ARTICLE –
[BEGIN]
Operations Research is hot at IBM

IBM announced today that it is forming a new consulting group for business analytics and optimization, called Business Analytics and Optimization Services.  With 4000 people, this is a pretty serious operation!  You can check out the news release and the Business Week coverage.   I’ll pass over the fact that IBM doesn’t use the phrase “operations research” in this announcement, and note that this group combines its consulting arm (formed with the acquisition of PricewaterhouseCoopers a few years back) with the strengths in research (in Watson and other places), two groups with world-leading operations research skills.  From the press release:

Working with more than 4,000 consultants dedicated to this effort will be experts from IBM Research’s world renowned laboratories with more than 200 mathematicians and advanced analytics experts. The company also made significant investments in Services Research for the past 10 years to build technologies and intellectual property that optimize new services offerings — all culminating in this new consulting practice in support of IBM’s Smarter Planet strategy, which recognizes the need for improved business insight.
[END]
RECORDED DATA –
[BEGIN]
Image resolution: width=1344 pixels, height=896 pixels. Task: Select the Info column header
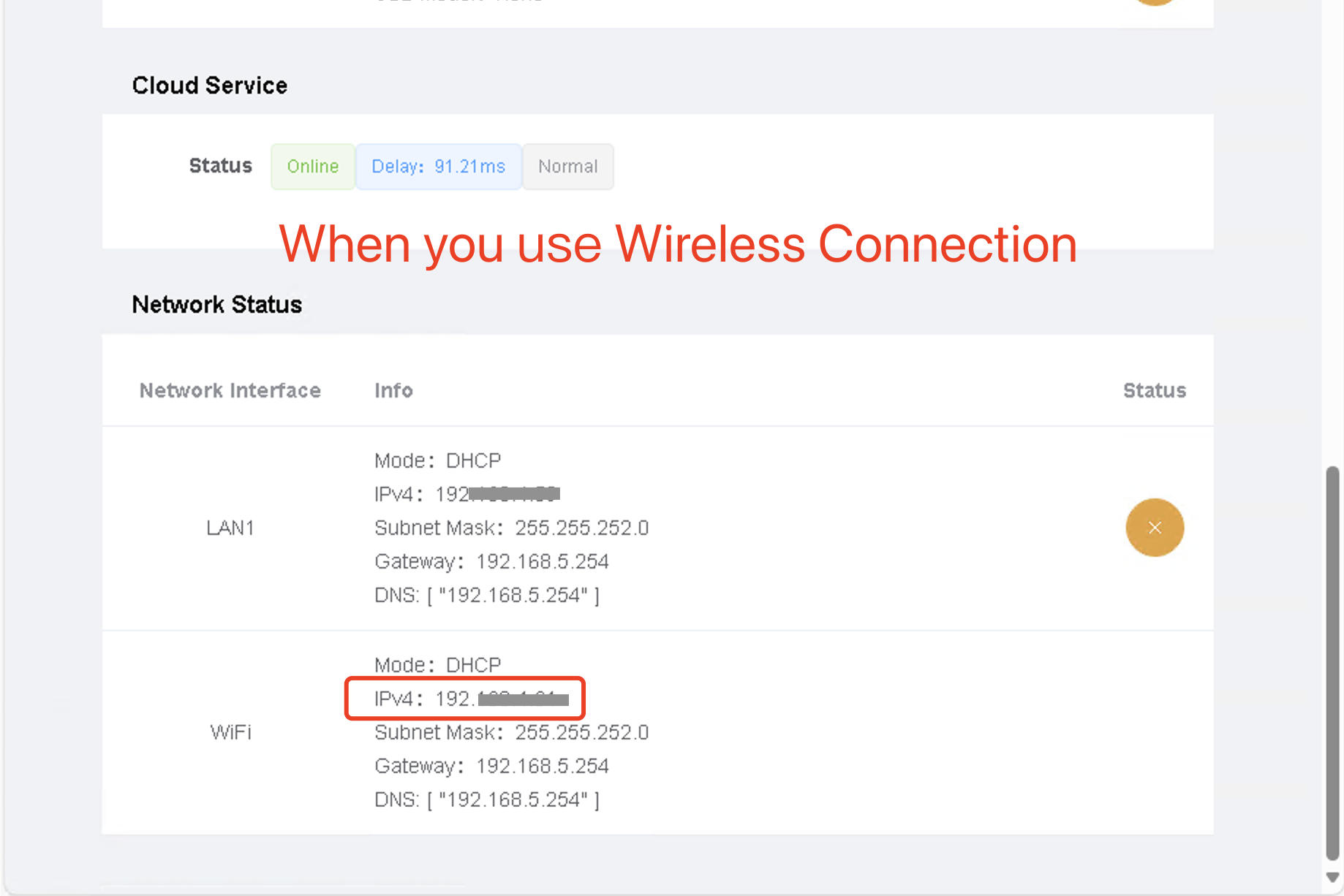393,391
[END]
Reproduce the IBM article from "Working with more" up to and including "improved business insight.", changing "mathematicians" to "statisticians". The lines above are separate material with no connection to the IBM article.

FINAL RESULT –
Working with more than 4,000 consultants dedicated to this effort will be experts from IBM Research’s world renowned laboratories with more than 200 statisticians and advanced analytics experts. The company also made significant investments in Services Research for the past 10 years to build technologies and intellectual property that optimize new services offerings — all culminating in this new consulting practice in support of IBM’s Smarter Planet strategy, which recognizes the need for improved business insight.